Walk Along the Berlin Wall

by Aimee Mackovic


In Berlin once there was a brick wall
carving the city in two, a knife
through the heart of a country, the heart
of its people, the heart of a world.
From 1961-1989, a thick wall of bricks
said more than any fevered king ever had, crying

you can't go there, quit your snivelling crying
or else.
Barbed wire adorned the top of the wall
keeping everyone on their side of the bricks.
Over 5,000 attempted escape, nothing but a knife
and the sweaty clothes on their back. The world
consumed the over 100 who died. It is said a heart

can physically break from pain. How many hearts
were lost? How many died before death, left crying?
How many lovers who had made a world
of themselves were left with empty hands? The wall
was 77 miles of no, towers with guns and knives
at the ready. To many, the wall was not brick.
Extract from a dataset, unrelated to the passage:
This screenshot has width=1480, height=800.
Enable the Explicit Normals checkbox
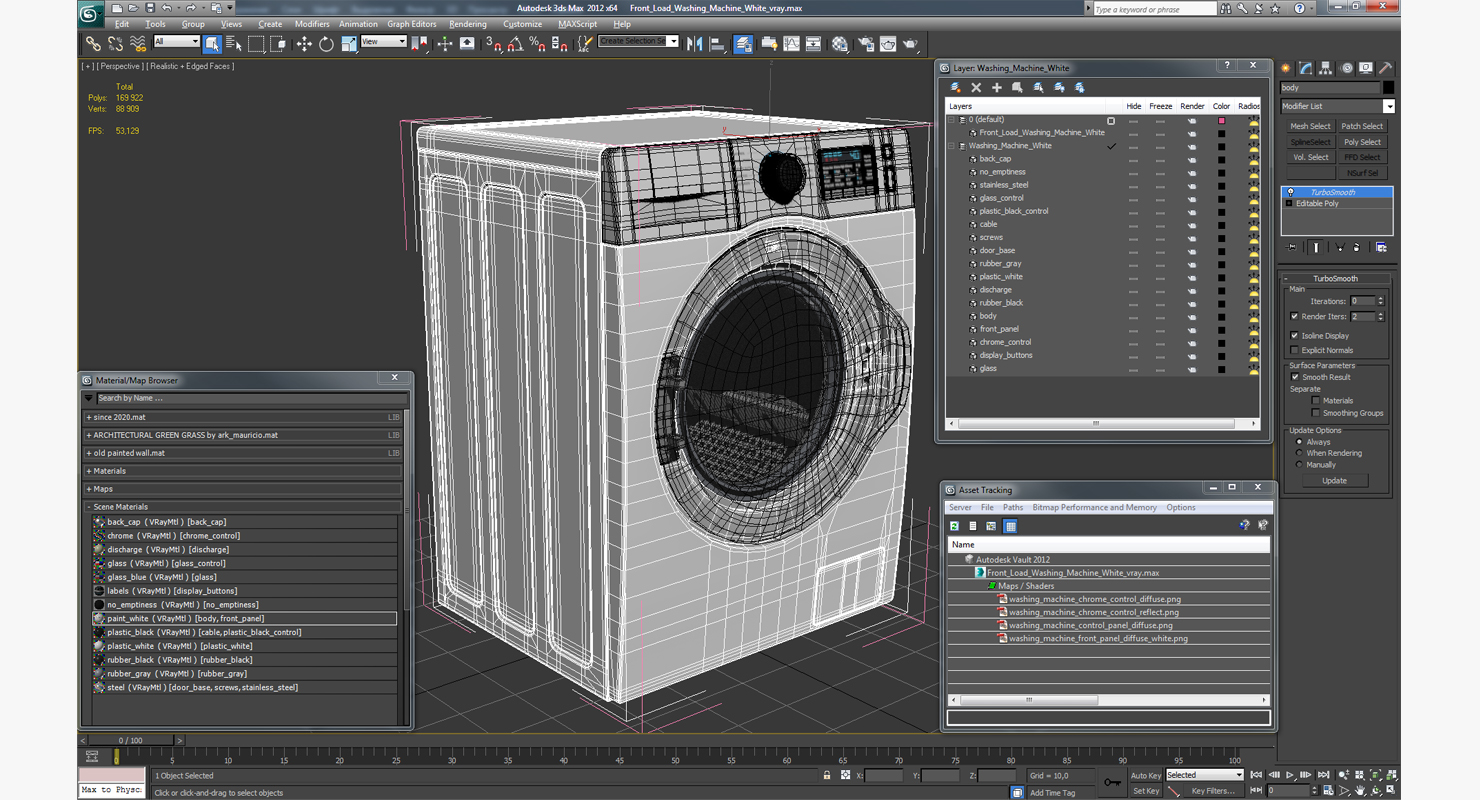[x=1295, y=350]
It was the layering of a philosophy, like stacked bricks,
It was the deliberate calcification of one's heart
for the “greater good,” a new Germany, the gentle knifing
of a collective spirit, a will that brushed off crying
and laughter, those pesky mosquitoes, on one side of the wall.
The sun blazed and baked down upon two different worlds

for thirty years. In 1987, David Bowie showed the world
its own ugly self at a concert in West Berlin - the bricks
still intact. We can be heroes, he sings, to those over the wall
in East Berlin, to a pulsing, bleeding mob of hearts
who just want to be free, an end to the dulled crying
in their hollow bones. The music was a blistering, thick knife

to the gut. The German word for knife
is das Messer. Yes, we all made a mess of the world.
But, sometimes, the naked act of crying
can cleanse. Sometimes not. Some moments, like bricks,
stiffen in the brain. Some people never master their hearts.
Today, beautiful art covers one side of the fragmented wall.
In the end, knives couldn't keep love from destroying the wall.
A country cried and dripped happy tears onto smashed bricks.
A world bled together, pumping yes through its patched, moaning heart.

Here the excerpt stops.